# [Activity]
Exactly as they stand, repeat the lines from the one containing "Task: Open the hourglass time tracking tab" through the final line of the listing, both ends included, and nothing else; skip the pictures.

[[ Input data open ]]

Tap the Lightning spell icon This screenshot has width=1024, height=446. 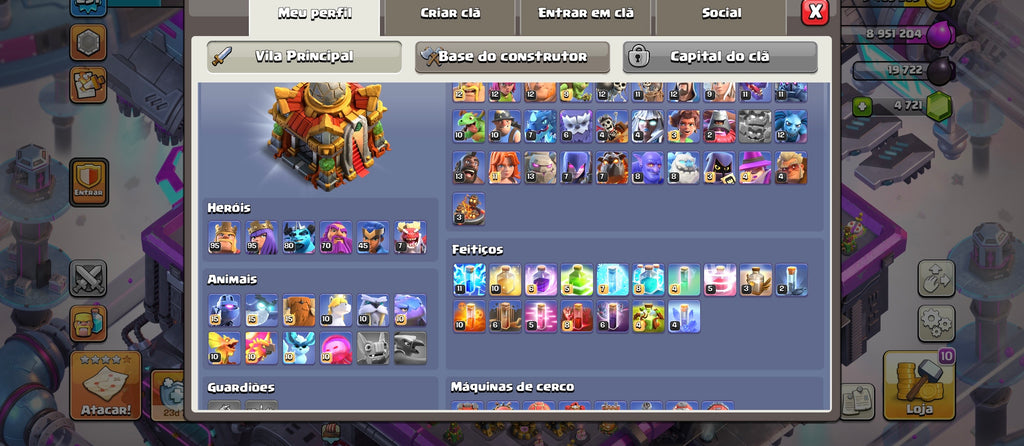tap(470, 279)
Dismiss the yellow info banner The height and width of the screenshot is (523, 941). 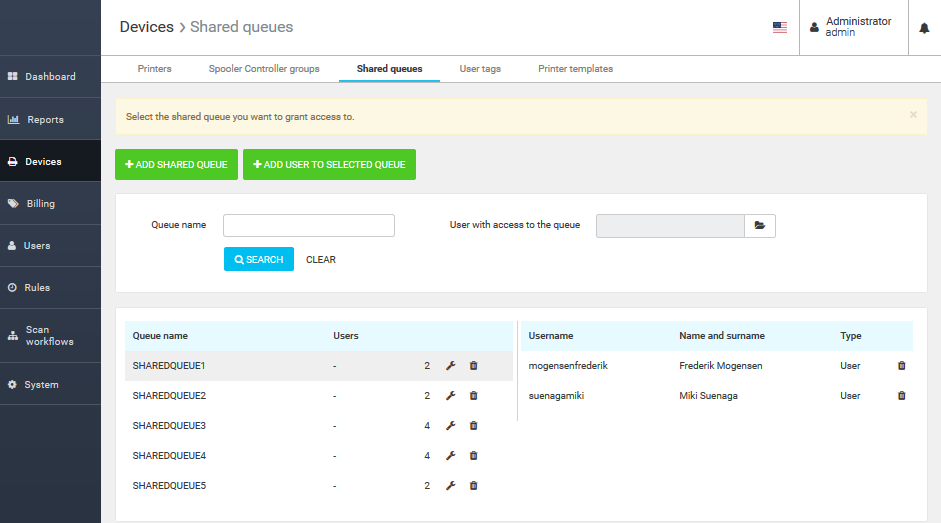tap(913, 115)
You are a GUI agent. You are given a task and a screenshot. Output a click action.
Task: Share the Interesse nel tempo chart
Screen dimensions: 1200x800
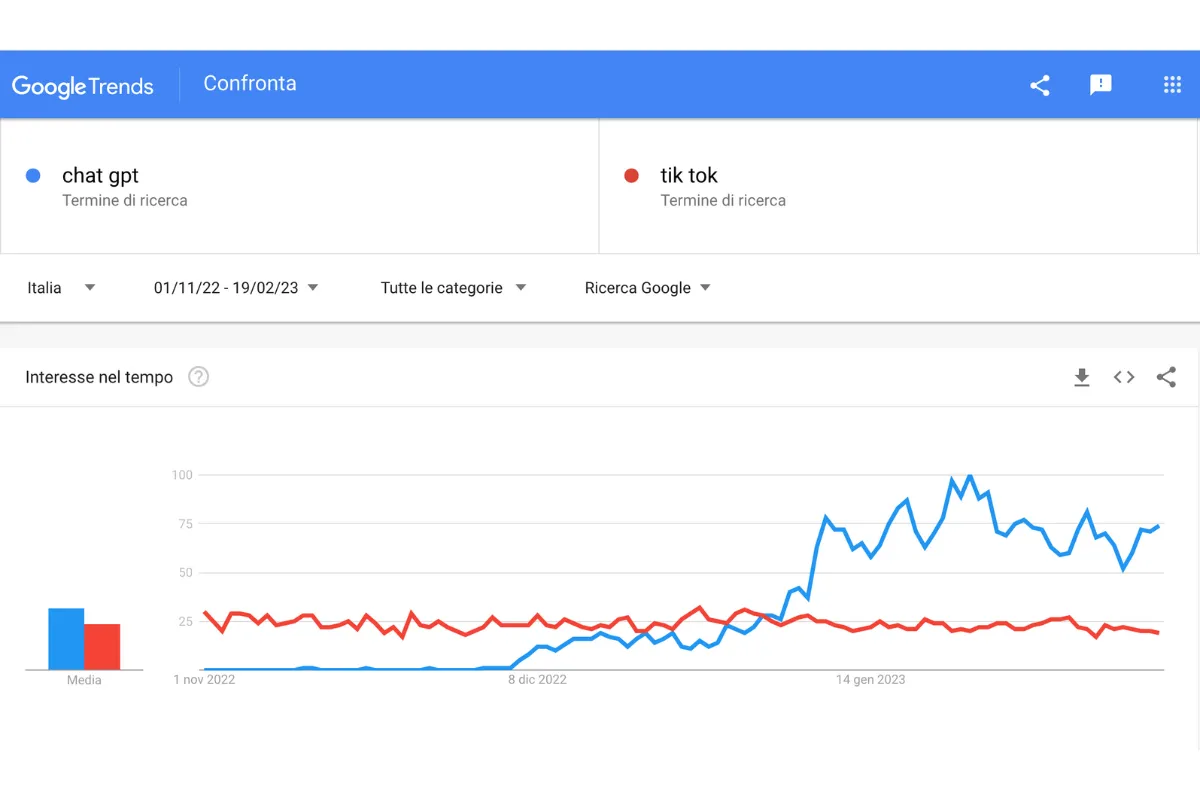tap(1166, 377)
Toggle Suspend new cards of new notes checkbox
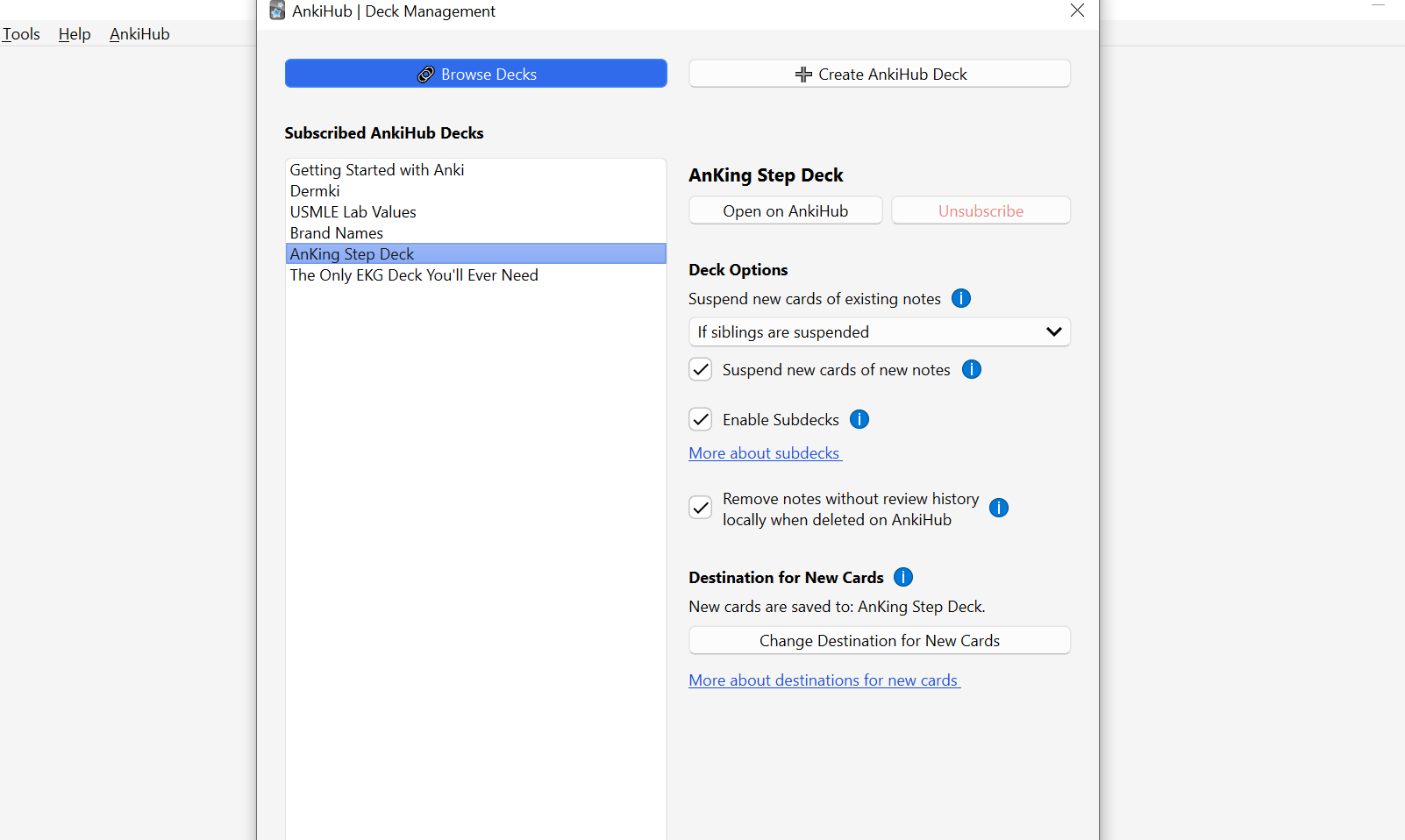 701,369
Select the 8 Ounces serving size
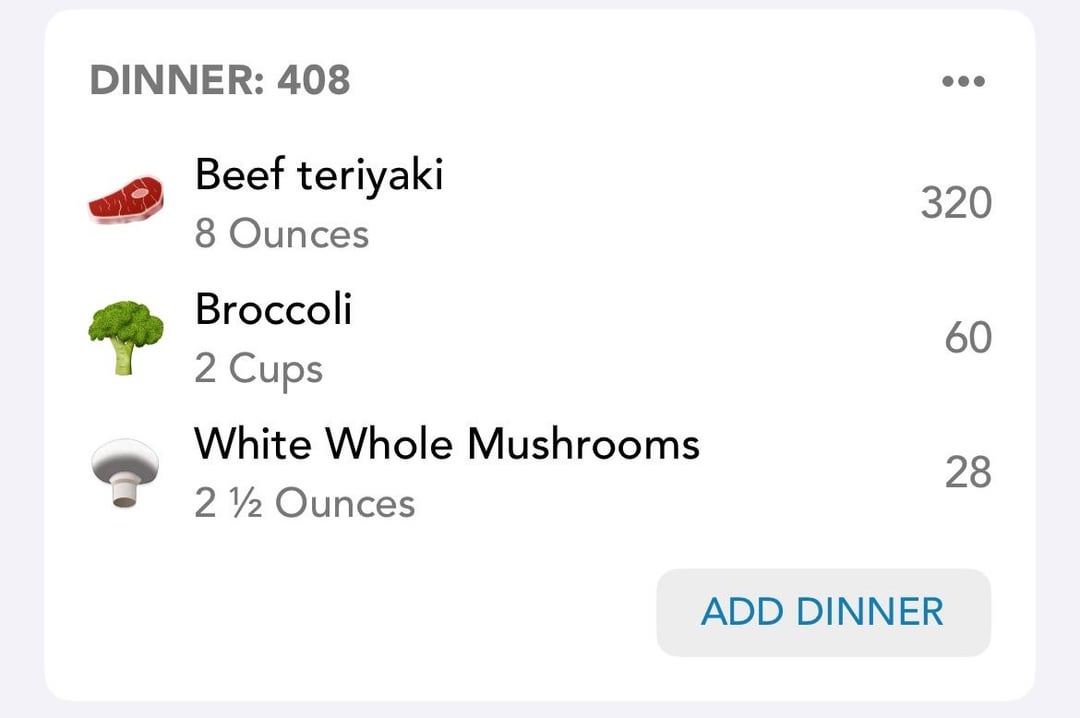The image size is (1080, 718). 282,234
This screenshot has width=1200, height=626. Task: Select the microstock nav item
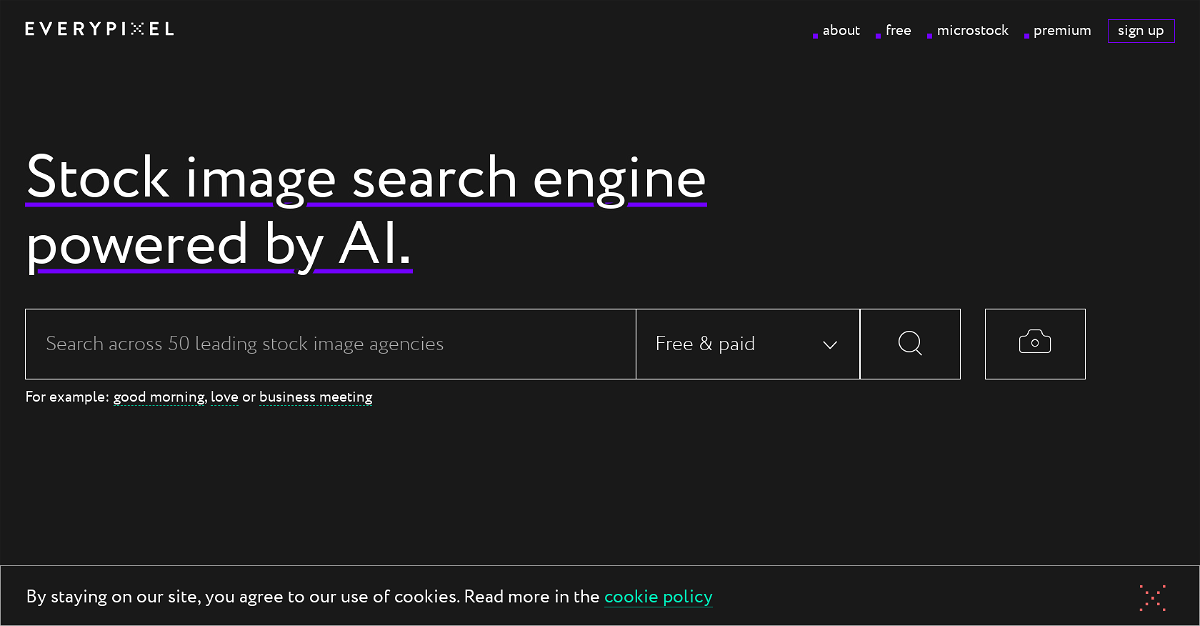point(972,31)
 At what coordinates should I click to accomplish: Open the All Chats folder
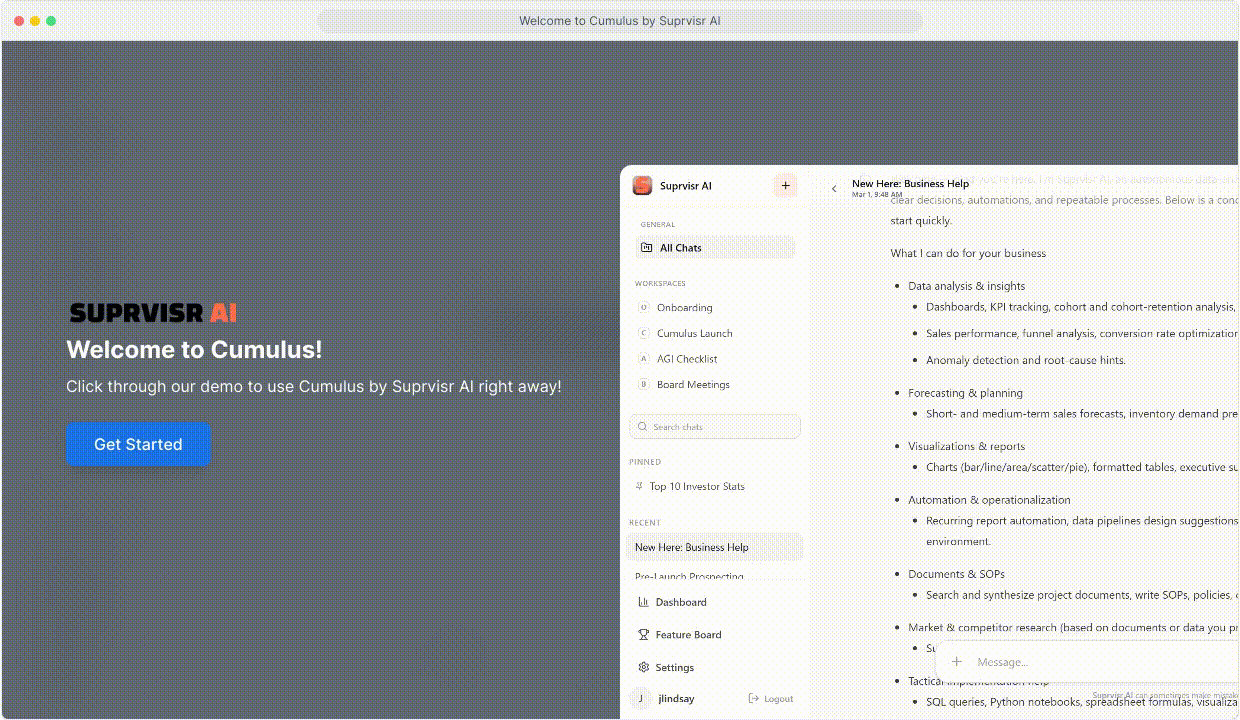point(714,248)
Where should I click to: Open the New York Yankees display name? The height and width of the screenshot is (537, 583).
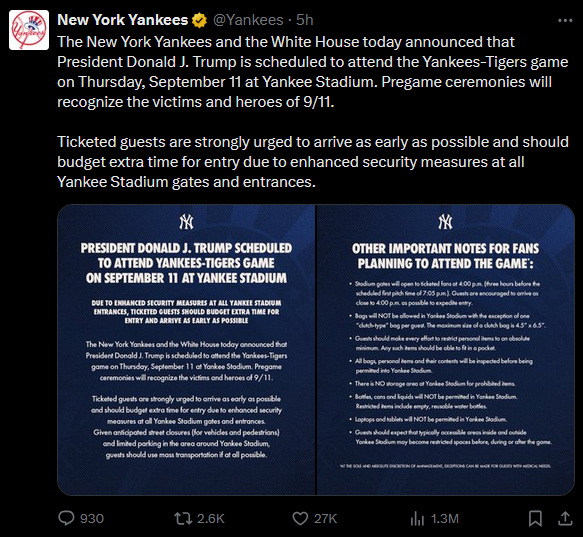123,20
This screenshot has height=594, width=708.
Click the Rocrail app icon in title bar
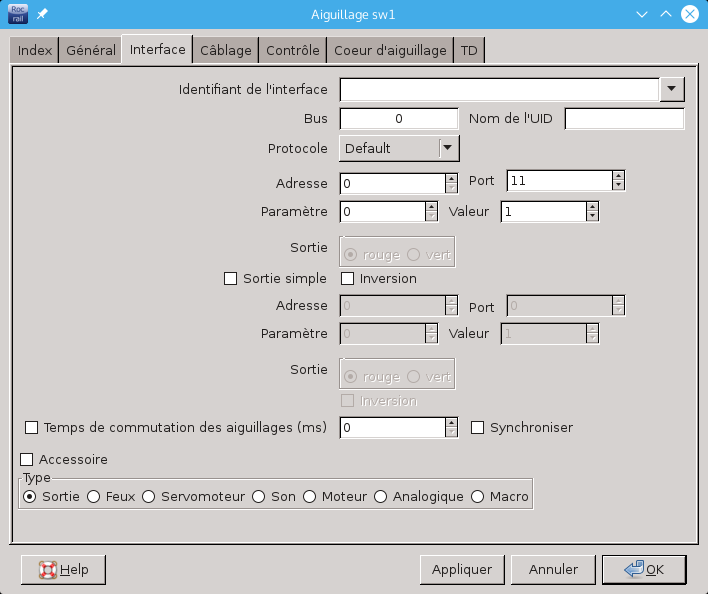pyautogui.click(x=18, y=14)
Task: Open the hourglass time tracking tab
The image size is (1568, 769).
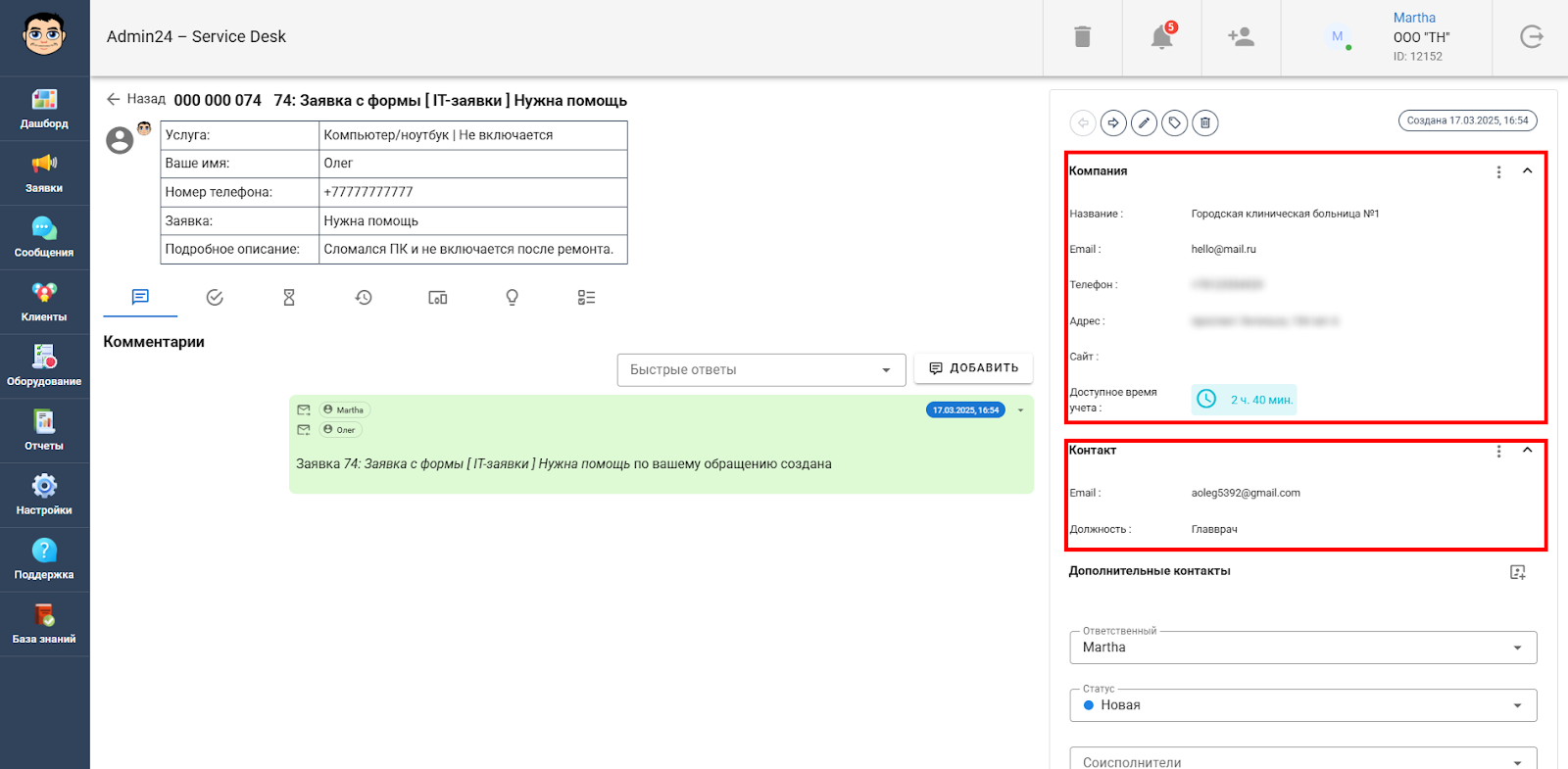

[[ Input data closed ]]

# [Response to the exercise]
Task: Open the hourglass time tracking tab
The image size is (1568, 769).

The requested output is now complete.